DerlediklerimizGüncel

NUBAR OZANYAN | Baharı Göremeyenler

"Doğup büyüyemedikleri, büyüyüp ölemedikleri Ermeni çocukların sürgün yollarında çekilen fotoğraflarına bakıldığında bile Türk resmi tarihinin utanç verici bir yalan ve aldatma aygıtından başka bir şey olmadığı görülür."

Düşman gösterilmekten, adı lanetlenmekten, kimsesiz ve sahipsizlikten kurtulamayan, tüm kapıların yüzlerine kapandığı, gören tüm gözlerin önünde boğazlanırken bile ispatı istenen, yolu çöllere çıkarılan, baharı göremeyen mazlum bir halkın acılı hikayesidir, 24 Nisan. Hiçbir zorbalığın, hiçbir utanç dolu iddia ve inkarın yok edip hafızalardan silemediği soykırımın tarihidir, 24 Nisan.

Aradan 110 yıl önce geçmesine karşın tarihte, takvim yapraklarında asılı kalmayan, yarattığı yıkım ve yaşattığı sonuçlarıyla, nar tanesi gibi dünyanın dört bir yanına savrulmuş her Ermeni insanın bilinç ve hafızasında unutulmadan yaşanmaya devam eden 20. yüzyılın en utanç verici ve en acı dolu trajedinin adıdır, Ermeni jenosidi.

---+---

**Çözülecek Problemler**
**A)** 24 Nisan yazısında rakamla yazılmış farklı sayıları, metinde ilk geçtikleri sırayla listeleyin.
**B)** 24 Nisan yazısının "DerlediklerimizGüncel" ifadesinden "tarihidir, 24 Nisan." ifadesine kadar olan kısmını, "mazlum" ifadesini "masum" ile değiştirerek yeniden yazın.
**C)** 24 Nisan yazısını son cümlesinden sonra devam ettirin.

**Sağlanan Kayıtlar**
---+---

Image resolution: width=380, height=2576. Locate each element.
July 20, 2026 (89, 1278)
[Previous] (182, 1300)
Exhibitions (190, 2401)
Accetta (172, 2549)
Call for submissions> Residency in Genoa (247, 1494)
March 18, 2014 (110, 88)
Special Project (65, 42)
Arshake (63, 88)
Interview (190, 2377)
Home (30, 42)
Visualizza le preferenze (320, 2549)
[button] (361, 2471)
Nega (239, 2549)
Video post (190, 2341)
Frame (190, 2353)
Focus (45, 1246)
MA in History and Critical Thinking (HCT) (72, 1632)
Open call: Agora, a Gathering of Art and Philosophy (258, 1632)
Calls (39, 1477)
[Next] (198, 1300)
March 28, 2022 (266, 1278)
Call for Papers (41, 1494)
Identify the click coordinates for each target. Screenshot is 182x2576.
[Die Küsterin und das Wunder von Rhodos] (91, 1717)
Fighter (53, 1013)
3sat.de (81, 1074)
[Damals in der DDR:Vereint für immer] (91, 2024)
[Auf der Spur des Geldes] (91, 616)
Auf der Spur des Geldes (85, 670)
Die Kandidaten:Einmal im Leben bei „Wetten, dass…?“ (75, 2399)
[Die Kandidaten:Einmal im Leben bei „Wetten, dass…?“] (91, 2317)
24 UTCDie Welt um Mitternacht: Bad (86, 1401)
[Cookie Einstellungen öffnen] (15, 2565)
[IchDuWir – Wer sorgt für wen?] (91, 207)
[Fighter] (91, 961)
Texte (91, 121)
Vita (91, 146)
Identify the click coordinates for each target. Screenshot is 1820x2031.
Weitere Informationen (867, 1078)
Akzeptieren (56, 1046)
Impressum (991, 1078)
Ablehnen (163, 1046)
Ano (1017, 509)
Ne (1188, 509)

---+---

**Yanıt Listesi**
**A)** 24, 110, 20

**B)**
DerlediklerimizGüncel

NUBAR OZANYAN | Baharı Göremeyenler

"Doğup büyüyemedikleri, büyüyüp ölemedikleri Ermeni çocukların sürgün yollarında çekilen fotoğraflarına bakıldığında bile Türk resmi tarihinin utanç verici bir yalan ve aldatma aygıtından başka bir şey olmadığı görülür."

Düşman gösterilmekten, adı lanetlenmekten, kimsesiz ve sahipsizlikten kurtulamayan, tüm kapıların yüzlerine kapandığı, gören tüm gözlerin önünde boğazlanırken bile ispatı istenen, yolu çöllere çıkarılan, baharı göremeyen masum bir halkın acılı hikayesidir, 24 Nisan. Hiçbir zorbalığın, hiçbir utanç dolu iddia ve inkarın yok edip hafızalardan silemediği soykırımın tarihidir, 24 Nisan.

**C)**
Çok uluslu, çok kültürlü, çok dinli bir coğrafya katliam, kırım ve sürgünlerle “Tek vatan, tek bayrak, tek dil, tek dinli’’ çorak topraklara dönüştürüldü. Ermeni, Pontus, Süryani katliamlarıyla başlayan bu zorbalık dolu karanlık tarih Alevi, Kürt katliamlarıyla devam etmektedir.

Bugün adına ‘’Cumhuriyi Türki’’ denilen topraklar sadece mazlum ve kadim halkların kırım ve kıyıma uğratıldığı bir coğrafya olmamıştır. Aynı zamanda tarihi belgelerin kırıma, gerçeklerin inkara uğratıldığı, her şeyin herkesin zorla Türkleştirilmeye çalışıldığı karanlık dolu bir ülke olmuştur.

Beş bin yıl önce adına ‘’HAYASA-NAİRİ-HAYASTAN’’ denilen Ermenistan topraklarında yaşayan Haylar (Ermeniler) 2.925 yerleşim yerine dağılmış sayıları milyonlarla ifade ediliyordu. 1914 resmi istatistiklerine göre Ermeniler, Osmanlı toprakları üzerinde % 18’i temsil ediyordu. Her beş kişiden biri Ermeni’ydi.

Keza 1914 yılı kayıtlarına göre Ermenilere ait 2.538 kilise, 451 manastır ve 2 bin okul vardı. Bugün bu sayı bir elin parmakları kadardır.

Doğup büyüyemedikleri, büyüyüp ölemedikleri Ermeni çocukların sürgün yollarında çekilen fotoğraflarına bakıldığında bile Türk resmi tarihinin utanç verici bir yalan ve aldatma aygıtından başka bir şey olmadığı görülür. Yaşanan soykırımın sadece kitlesel bir kadın ve çocuk kırımı olmadığı, aynı zamanda boğazlanmayıp şans eseri kurtulanların nasıl zorla Türkleştirildiği ve İslam’a geçmeye zorlandığı tarih olduğu görülür.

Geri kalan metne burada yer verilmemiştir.